Passage to read –
──────────────────────────────

Keedo clothing founder Nelia Annandale shares some insight into the entrepreneurial challenges she faced…
According to entrepreneur, investor and author, Guy Kawasaki:
The best reason to start an organisation is to make meaning – to create a product or service to make the world a better place.
In a cut-throat business world, where approximately 96% of all entrepreneurial ventures fail in the first two years of operation, perhaps the key to success is, as Kawasaki would say, to make meaning.
To define making meaning, one would have to delve deeper than the mere product or service offered. Touching the lives of customers is important, but creating sustainable employment and support for not only the staff, but also for the communities in which they live, is essential.
How founder, Nelia Annandale, addressed this issue with Keedo clothing, was to blend imagination, comfort and style to create functional and fashionable designer clothes for children. The company ensured that the product is 100% proudly South African, being designed and manufactured in South Africa. While the clothing manufactured by Keedo lets kids be kids, the brand goes further by carrying a message that educates children to respect earth and love nature.

──────────────────────────────

What to work on –
Decide whether each statement agrees with the passage on Keedo clothing. Answer yes or no for each, quoting the exact words of the passage that settle it.
1. Keedo's clothing is both designed and manufactured in South Africa.
2. Roughly 96% of entrepreneurial ventures fail within their first five years.
3. Keedo creates designer clothes for adults.

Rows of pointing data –
──────────────────────────────

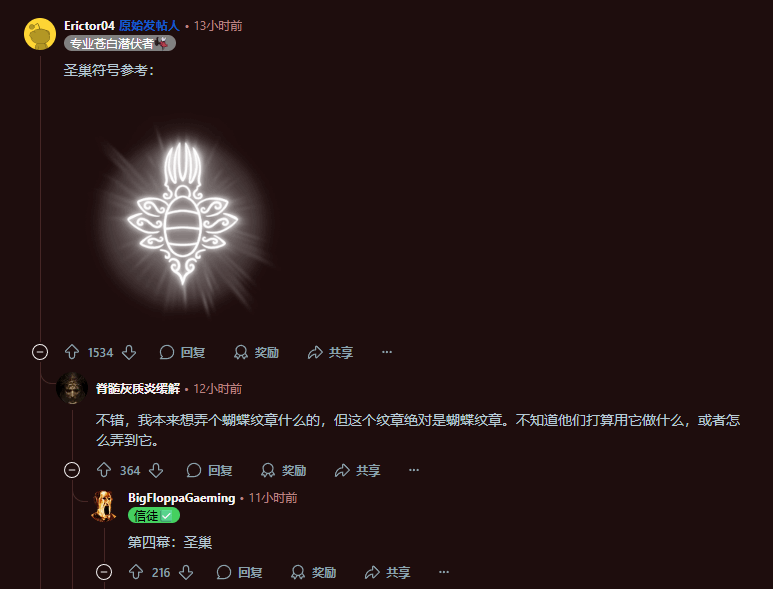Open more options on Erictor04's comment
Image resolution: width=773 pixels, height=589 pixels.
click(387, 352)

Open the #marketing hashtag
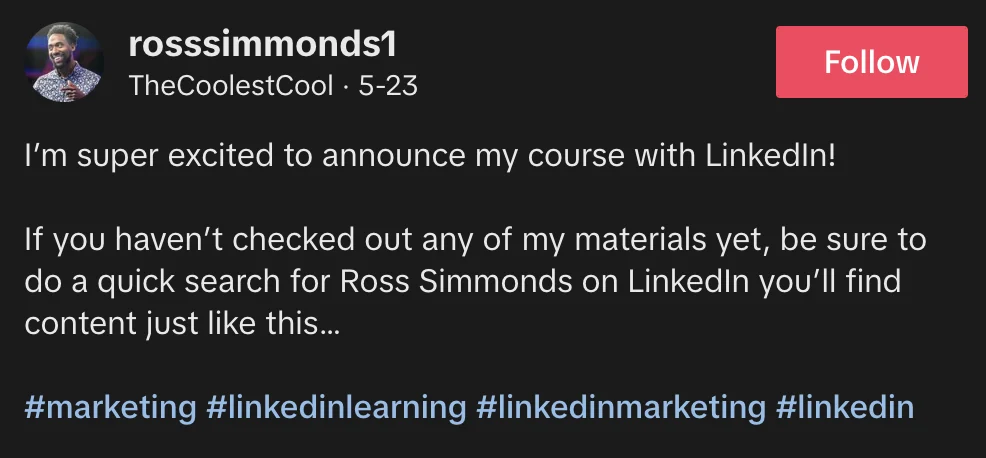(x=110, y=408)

──────────────────────────────

Response –
1. Yes: "being designed and manufactured in South Africa"
2. No: "approximately 96% of all entrepreneurial ventures fail in the first two years of operation"
3. No: "functional and fashionable designer clothes for children"